[Start of Attachment]

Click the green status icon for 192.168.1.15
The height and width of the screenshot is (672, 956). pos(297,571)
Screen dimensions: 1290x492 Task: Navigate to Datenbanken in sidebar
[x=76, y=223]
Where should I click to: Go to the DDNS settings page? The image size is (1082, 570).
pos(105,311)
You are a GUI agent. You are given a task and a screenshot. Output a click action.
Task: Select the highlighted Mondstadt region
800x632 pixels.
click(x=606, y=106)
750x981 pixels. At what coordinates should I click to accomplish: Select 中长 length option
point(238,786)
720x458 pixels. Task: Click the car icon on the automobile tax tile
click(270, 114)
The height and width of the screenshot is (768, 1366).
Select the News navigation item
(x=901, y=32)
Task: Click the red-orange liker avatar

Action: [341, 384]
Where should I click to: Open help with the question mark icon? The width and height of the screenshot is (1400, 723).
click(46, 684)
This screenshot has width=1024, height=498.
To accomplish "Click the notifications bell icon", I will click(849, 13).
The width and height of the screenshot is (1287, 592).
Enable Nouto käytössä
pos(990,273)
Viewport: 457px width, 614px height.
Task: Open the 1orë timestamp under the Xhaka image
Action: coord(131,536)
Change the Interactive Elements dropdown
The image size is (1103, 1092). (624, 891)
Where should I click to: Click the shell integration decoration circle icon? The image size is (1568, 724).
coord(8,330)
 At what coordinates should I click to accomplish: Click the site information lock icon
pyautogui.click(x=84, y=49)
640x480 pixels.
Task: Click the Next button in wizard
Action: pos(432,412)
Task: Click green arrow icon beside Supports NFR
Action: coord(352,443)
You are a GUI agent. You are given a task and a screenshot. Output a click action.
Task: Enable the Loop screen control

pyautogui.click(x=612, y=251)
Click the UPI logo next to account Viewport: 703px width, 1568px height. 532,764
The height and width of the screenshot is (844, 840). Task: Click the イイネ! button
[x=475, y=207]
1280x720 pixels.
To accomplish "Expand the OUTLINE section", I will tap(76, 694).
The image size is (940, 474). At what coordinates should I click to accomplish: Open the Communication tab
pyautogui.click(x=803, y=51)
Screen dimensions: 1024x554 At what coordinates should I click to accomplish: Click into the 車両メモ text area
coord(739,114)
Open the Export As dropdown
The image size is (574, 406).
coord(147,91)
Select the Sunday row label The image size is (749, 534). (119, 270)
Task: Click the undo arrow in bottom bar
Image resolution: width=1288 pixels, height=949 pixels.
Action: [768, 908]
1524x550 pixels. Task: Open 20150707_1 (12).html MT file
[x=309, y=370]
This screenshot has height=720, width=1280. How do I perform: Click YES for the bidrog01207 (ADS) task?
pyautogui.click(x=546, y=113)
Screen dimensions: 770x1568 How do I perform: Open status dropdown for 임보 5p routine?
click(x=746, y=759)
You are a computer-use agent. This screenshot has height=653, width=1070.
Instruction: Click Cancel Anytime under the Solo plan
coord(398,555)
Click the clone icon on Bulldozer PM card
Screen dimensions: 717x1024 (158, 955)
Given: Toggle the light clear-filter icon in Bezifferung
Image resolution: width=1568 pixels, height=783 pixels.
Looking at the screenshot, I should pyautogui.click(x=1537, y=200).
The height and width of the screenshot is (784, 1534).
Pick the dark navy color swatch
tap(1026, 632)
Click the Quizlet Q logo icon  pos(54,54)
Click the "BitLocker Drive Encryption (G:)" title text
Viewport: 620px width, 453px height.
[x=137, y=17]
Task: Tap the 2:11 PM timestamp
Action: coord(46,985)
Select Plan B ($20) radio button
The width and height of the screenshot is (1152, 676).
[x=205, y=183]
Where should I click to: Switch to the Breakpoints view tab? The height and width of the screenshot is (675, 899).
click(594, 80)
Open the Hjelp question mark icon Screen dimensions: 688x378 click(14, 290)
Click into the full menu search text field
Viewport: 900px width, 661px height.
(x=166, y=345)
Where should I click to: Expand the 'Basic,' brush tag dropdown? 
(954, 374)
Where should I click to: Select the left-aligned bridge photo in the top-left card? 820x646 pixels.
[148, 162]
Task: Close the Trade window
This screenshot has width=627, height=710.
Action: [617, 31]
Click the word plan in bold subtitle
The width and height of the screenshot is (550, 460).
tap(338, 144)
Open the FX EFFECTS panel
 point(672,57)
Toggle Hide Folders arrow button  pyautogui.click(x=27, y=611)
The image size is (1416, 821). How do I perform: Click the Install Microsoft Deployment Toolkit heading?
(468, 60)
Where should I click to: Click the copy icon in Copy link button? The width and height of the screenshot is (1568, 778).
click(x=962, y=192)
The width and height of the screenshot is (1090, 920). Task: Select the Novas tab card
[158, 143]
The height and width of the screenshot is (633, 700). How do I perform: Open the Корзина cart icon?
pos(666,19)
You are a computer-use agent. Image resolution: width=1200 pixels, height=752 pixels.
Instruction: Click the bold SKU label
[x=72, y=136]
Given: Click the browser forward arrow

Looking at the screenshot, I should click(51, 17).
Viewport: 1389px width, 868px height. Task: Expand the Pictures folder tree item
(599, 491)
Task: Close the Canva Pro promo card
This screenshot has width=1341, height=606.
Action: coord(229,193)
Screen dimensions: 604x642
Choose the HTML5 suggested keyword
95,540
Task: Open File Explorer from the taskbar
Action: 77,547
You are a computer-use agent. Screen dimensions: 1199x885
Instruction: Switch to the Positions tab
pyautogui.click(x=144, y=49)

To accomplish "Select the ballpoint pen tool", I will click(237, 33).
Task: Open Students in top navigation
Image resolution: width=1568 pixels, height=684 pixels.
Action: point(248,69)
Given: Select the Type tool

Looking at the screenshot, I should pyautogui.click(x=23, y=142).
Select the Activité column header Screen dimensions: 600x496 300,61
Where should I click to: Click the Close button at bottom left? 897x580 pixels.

[End of Attachment]

All entries must be repeated verbatim.

Click the green status icon for 192.168.1.15
The height and width of the screenshot is (672, 956). pos(297,571)
Screen dimensions: 1290x492 Task: Navigate to Datenbanken in sidebar
[x=76, y=223]
Where should I click to: Go to the DDNS settings page? The image size is (1082, 570).
pos(105,311)
You are a GUI agent. You are given a task and a screenshot. Output a click action.
Task: Select the highlighted Mondstadt region
800x632 pixels.
click(x=606, y=106)
750x981 pixels. At what coordinates should I click to accomplish: Select 中长 length option
point(238,786)
720x458 pixels. Task: Click the car icon on the automobile tax tile
click(270, 114)
The height and width of the screenshot is (768, 1366).
Select the News navigation item
(x=901, y=32)
Task: Click the red-orange liker avatar

Action: [341, 384]
Where should I click to: Open help with the question mark icon? The width and height of the screenshot is (1400, 723).
click(46, 684)
This screenshot has width=1024, height=498.
To accomplish "Click the notifications bell icon", I will click(849, 13).
The width and height of the screenshot is (1287, 592).
Enable Nouto käytössä
pos(990,273)
Viewport: 457px width, 614px height.
Task: Open the 1orë timestamp under the Xhaka image
Action: coord(131,536)
Change the Interactive Elements dropdown
The image size is (1103, 1092). (624, 891)
Where should I click to: Click the shell integration decoration circle icon? The image size is (1568, 724).
coord(8,330)
 At what coordinates should I click to accomplish: Click the site information lock icon
pyautogui.click(x=84, y=49)
640x480 pixels.
Task: Click the Next button in wizard
Action: pos(432,412)
Task: Click green arrow icon beside Supports NFR
Action: coord(352,443)
You are a GUI agent. You are given a task and a screenshot. Output a click action.
Task: Enable the Loop screen control

pyautogui.click(x=612, y=251)
Click the UPI logo next to account Viewport: 703px width, 1568px height. 532,764
The height and width of the screenshot is (844, 840). Task: Click the イイネ! button
[x=475, y=207]
1280x720 pixels.
To accomplish "Expand the OUTLINE section", I will tap(76, 694).
The image size is (940, 474). At what coordinates should I click to accomplish: Open the Communication tab
pyautogui.click(x=803, y=51)
Screen dimensions: 1024x554 At what coordinates should I click to accomplish: Click into the 車両メモ text area
coord(739,114)
Open the Export As dropdown
The image size is (574, 406).
coord(147,91)
Select the Sunday row label The image size is (749, 534). (119, 270)
Task: Click the undo arrow in bottom bar
Image resolution: width=1288 pixels, height=949 pixels.
Action: [768, 908]
1524x550 pixels. Task: Open 20150707_1 (12).html MT file
[x=309, y=370]
This screenshot has height=720, width=1280. How do I perform: Click YES for the bidrog01207 (ADS) task?
pyautogui.click(x=546, y=113)
Screen dimensions: 770x1568 How do I perform: Open status dropdown for 임보 5p routine?
click(x=746, y=759)
You are a computer-use agent. This screenshot has height=653, width=1070.
Instruction: Click Cancel Anytime under the Solo plan
coord(398,555)
Click the clone icon on Bulldozer PM card
Screen dimensions: 717x1024 (158, 955)
Given: Toggle the light clear-filter icon in Bezifferung
Image resolution: width=1568 pixels, height=783 pixels.
Looking at the screenshot, I should pyautogui.click(x=1537, y=200).
The height and width of the screenshot is (784, 1534).
Pick the dark navy color swatch
tap(1026, 632)
Click the Quizlet Q logo icon  pos(54,54)
Click the "BitLocker Drive Encryption (G:)" title text
Viewport: 620px width, 453px height.
[x=137, y=17]
Task: Tap the 2:11 PM timestamp
Action: coord(46,985)
Select Plan B ($20) radio button
The width and height of the screenshot is (1152, 676).
[x=205, y=183]
Where should I click to: Switch to the Breakpoints view tab? The height and width of the screenshot is (675, 899).
click(594, 80)
Open the Hjelp question mark icon Screen dimensions: 688x378 click(14, 290)
Click into the full menu search text field
Viewport: 900px width, 661px height.
(x=166, y=345)
Where should I click to: Expand the 'Basic,' brush tag dropdown? 
(954, 374)
Where should I click to: Select the left-aligned bridge photo in the top-left card? 820x646 pixels.
[148, 162]
Task: Close the Trade window
This screenshot has width=627, height=710.
Action: [617, 31]
Click the word plan in bold subtitle
The width and height of the screenshot is (550, 460).
tap(338, 144)
Open the FX EFFECTS panel
 point(672,57)
Toggle Hide Folders arrow button  pyautogui.click(x=27, y=611)
The image size is (1416, 821). How do I perform: Click the Install Microsoft Deployment Toolkit heading?
(468, 60)
Where should I click to: Click the copy icon in Copy link button? The width and height of the screenshot is (1568, 778).
click(x=962, y=192)
The width and height of the screenshot is (1090, 920). Task: Select the Novas tab card
[158, 143]
The height and width of the screenshot is (633, 700). How do I perform: Open the Корзина cart icon?
pos(666,19)
You are a computer-use agent. Image resolution: width=1200 pixels, height=752 pixels.
Instruction: Click the bold SKU label
[x=72, y=136]
Given: Click the browser forward arrow

Looking at the screenshot, I should click(51, 17).
Viewport: 1389px width, 868px height. Task: Expand the Pictures folder tree item
(599, 491)
Task: Close the Canva Pro promo card
This screenshot has width=1341, height=606.
Action: coord(229,193)
Screen dimensions: 604x642
Choose the HTML5 suggested keyword
95,540
Task: Open File Explorer from the taskbar
Action: 77,547
You are a computer-use agent. Screen dimensions: 1199x885
Instruction: Switch to the Positions tab
pyautogui.click(x=144, y=49)

To accomplish "Select the ballpoint pen tool", I will click(237, 33).
Task: Open Students in top navigation
Image resolution: width=1568 pixels, height=684 pixels.
Action: point(248,69)
Given: Select the Type tool

Looking at the screenshot, I should pyautogui.click(x=23, y=142).
Select the Activité column header Screen dimensions: 600x496 300,61
Where should I click to: Click the Close button at bottom left? 897x580 pixels.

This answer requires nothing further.